Do this: Convert the rows below into a Markdown table with two columns, Index and Entry, where Index numbers each row in order and Entry holds its line. Omit blank lines.

═══ Dataset extract ═══

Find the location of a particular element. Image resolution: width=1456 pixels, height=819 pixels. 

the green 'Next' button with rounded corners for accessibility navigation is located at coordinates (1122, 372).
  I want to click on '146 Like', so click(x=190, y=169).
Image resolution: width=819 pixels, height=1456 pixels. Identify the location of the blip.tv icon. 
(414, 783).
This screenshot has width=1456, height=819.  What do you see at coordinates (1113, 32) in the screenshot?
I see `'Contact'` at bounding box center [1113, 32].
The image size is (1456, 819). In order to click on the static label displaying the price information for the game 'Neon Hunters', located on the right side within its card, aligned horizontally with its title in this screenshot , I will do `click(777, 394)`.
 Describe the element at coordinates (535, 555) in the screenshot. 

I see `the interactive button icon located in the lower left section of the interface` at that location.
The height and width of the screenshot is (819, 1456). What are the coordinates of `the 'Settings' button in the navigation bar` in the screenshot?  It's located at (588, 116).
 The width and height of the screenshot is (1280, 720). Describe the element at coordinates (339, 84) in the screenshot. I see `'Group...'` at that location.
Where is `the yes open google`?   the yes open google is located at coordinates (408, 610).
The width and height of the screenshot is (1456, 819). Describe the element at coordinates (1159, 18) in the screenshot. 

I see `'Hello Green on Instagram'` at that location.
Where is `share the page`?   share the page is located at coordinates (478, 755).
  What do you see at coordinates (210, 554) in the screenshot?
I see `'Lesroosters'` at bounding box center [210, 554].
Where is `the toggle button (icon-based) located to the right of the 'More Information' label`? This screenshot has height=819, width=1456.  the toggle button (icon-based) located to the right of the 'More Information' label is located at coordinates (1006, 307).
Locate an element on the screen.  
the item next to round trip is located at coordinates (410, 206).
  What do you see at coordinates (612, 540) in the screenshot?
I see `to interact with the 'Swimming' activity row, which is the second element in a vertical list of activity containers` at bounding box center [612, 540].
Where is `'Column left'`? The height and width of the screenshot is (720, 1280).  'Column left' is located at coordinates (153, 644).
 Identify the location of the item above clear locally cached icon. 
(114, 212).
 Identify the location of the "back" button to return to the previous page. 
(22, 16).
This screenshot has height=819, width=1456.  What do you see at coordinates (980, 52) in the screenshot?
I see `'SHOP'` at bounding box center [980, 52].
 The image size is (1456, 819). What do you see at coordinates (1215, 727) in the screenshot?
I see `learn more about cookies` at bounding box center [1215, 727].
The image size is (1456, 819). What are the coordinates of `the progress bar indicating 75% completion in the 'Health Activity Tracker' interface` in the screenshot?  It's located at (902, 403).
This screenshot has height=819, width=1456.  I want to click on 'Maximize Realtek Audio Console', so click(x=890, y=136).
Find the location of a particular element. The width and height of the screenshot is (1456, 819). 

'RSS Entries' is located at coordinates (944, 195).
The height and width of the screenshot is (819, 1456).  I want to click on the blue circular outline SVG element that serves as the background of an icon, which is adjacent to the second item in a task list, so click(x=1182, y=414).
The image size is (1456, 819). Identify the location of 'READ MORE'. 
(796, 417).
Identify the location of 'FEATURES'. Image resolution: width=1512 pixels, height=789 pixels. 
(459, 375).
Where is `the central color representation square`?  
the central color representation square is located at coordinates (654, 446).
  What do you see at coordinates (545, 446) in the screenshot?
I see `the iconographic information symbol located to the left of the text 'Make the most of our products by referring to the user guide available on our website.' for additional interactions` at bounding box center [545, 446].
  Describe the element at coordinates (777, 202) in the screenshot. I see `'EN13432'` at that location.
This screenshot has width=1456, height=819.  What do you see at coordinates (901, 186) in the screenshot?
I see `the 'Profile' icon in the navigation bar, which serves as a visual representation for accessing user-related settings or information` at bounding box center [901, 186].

═══

Exercise result:
| Index | Entry |
|---|---|
| 1 | Find the location of a particular element. Image resolution: width=1456 pixels, height=819 pixels.  |
| 2 | the green 'Next' button with rounded corners for accessibility navigation is located at coordinates (1122, 372). |
| 3 |   I want to click on '146 Like', so click(x=190, y=169). |
| 4 | Image resolution: width=819 pixels, height=1456 pixels. Identify the location of the blip.tv icon.  |
| 5 | (414, 783). |
| 6 | This screenshot has width=1456, height=819.  What do you see at coordinates (1113, 32) in the screenshot? |
| 7 | I see `'Contact'` at bounding box center [1113, 32]. |
| 8 | The image size is (1456, 819). In order to click on the static label displaying the price information for the game 'Neon Hunters', located on the right side within its card, aligned horizontally with its title in this screenshot , I will do `click(777, 394)`. |
| 9 |  Describe the element at coordinates (535, 555) in the screenshot.  |
| 10 | I see `the interactive button icon located in the lower left section of the interface` at that location. |
| 11 | The height and width of the screenshot is (819, 1456). What are the coordinates of `the 'Settings' button in the navigation bar` in the screenshot?  It's located at (588, 116). |
| 12 |  The width and height of the screenshot is (1280, 720). Describe the element at coordinates (339, 84) in the screenshot. I see `'Group...'` at that location. |
| 13 | Where is `the yes open google`?   the yes open google is located at coordinates (408, 610). |
| 14 | The width and height of the screenshot is (1456, 819). Describe the element at coordinates (1159, 18) in the screenshot.  |
| 15 | I see `'Hello Green on Instagram'` at that location. |
| 16 | Where is `share the page`?   share the page is located at coordinates (478, 755). |
| 17 |   What do you see at coordinates (210, 554) in the screenshot? |
| 18 | I see `'Lesroosters'` at bounding box center [210, 554]. |
| 19 | Where is `the toggle button (icon-based) located to the right of the 'More Information' label`? This screenshot has height=819, width=1456.  the toggle button (icon-based) located to the right of the 'More Information' label is located at coordinates (1006, 307). |
| 20 | Locate an element on the screen.   |
| 21 | the item next to round trip is located at coordinates (410, 206). |
| 22 |   What do you see at coordinates (612, 540) in the screenshot? |
| 23 | I see `to interact with the 'Swimming' activity row, which is the second element in a vertical list of activity containers` at bounding box center [612, 540]. |
| 24 | Where is `'Column left'`? The height and width of the screenshot is (720, 1280).  'Column left' is located at coordinates (153, 644). |
| 25 |  Identify the location of the item above clear locally cached icon.  |
| 26 | (114, 212). |
| 27 |  Identify the location of the "back" button to return to the previous page.  |
| 28 | (22, 16). |
| 29 | This screenshot has height=819, width=1456.  What do you see at coordinates (980, 52) in the screenshot? |
| 30 | I see `'SHOP'` at bounding box center [980, 52]. |
| 31 |  The image size is (1456, 819). What do you see at coordinates (1215, 727) in the screenshot? |
| 32 | I see `learn more about cookies` at bounding box center [1215, 727]. |
| 33 | The image size is (1456, 819). What are the coordinates of `the progress bar indicating 75% completion in the 'Health Activity Tracker' interface` in the screenshot?  It's located at (902, 403). |
| 34 | This screenshot has height=819, width=1456.  I want to click on 'Maximize Realtek Audio Console', so click(x=890, y=136). |
| 35 | Find the location of a particular element. The width and height of the screenshot is (1456, 819).  |
| 36 | 'RSS Entries' is located at coordinates (944, 195). |
| 37 | The height and width of the screenshot is (819, 1456).  I want to click on the blue circular outline SVG element that serves as the background of an icon, which is adjacent to the second item in a task list, so click(x=1182, y=414). |
| 38 | The image size is (1456, 819). Identify the location of 'READ MORE'.  |
| 39 | (796, 417). |
| 40 | Identify the location of 'FEATURES'. Image resolution: width=1512 pixels, height=789 pixels.  |
| 41 | (459, 375). |
| 42 | Where is `the central color representation square`?   |
| 43 | the central color representation square is located at coordinates (654, 446). |
| 44 |   What do you see at coordinates (545, 446) in the screenshot? |
| 45 | I see `the iconographic information symbol located to the left of the text 'Make the most of our products by referring to the user guide available on our website.' for additional interactions` at bounding box center [545, 446]. |
| 46 |   Describe the element at coordinates (777, 202) in the screenshot. I see `'EN13432'` at that location. |
| 47 | This screenshot has width=1456, height=819.  What do you see at coordinates (901, 186) in the screenshot? |
| 48 | I see `the 'Profile' icon in the navigation bar, which serves as a visual representation for accessing user-related settings or information` at bounding box center [901, 186]. |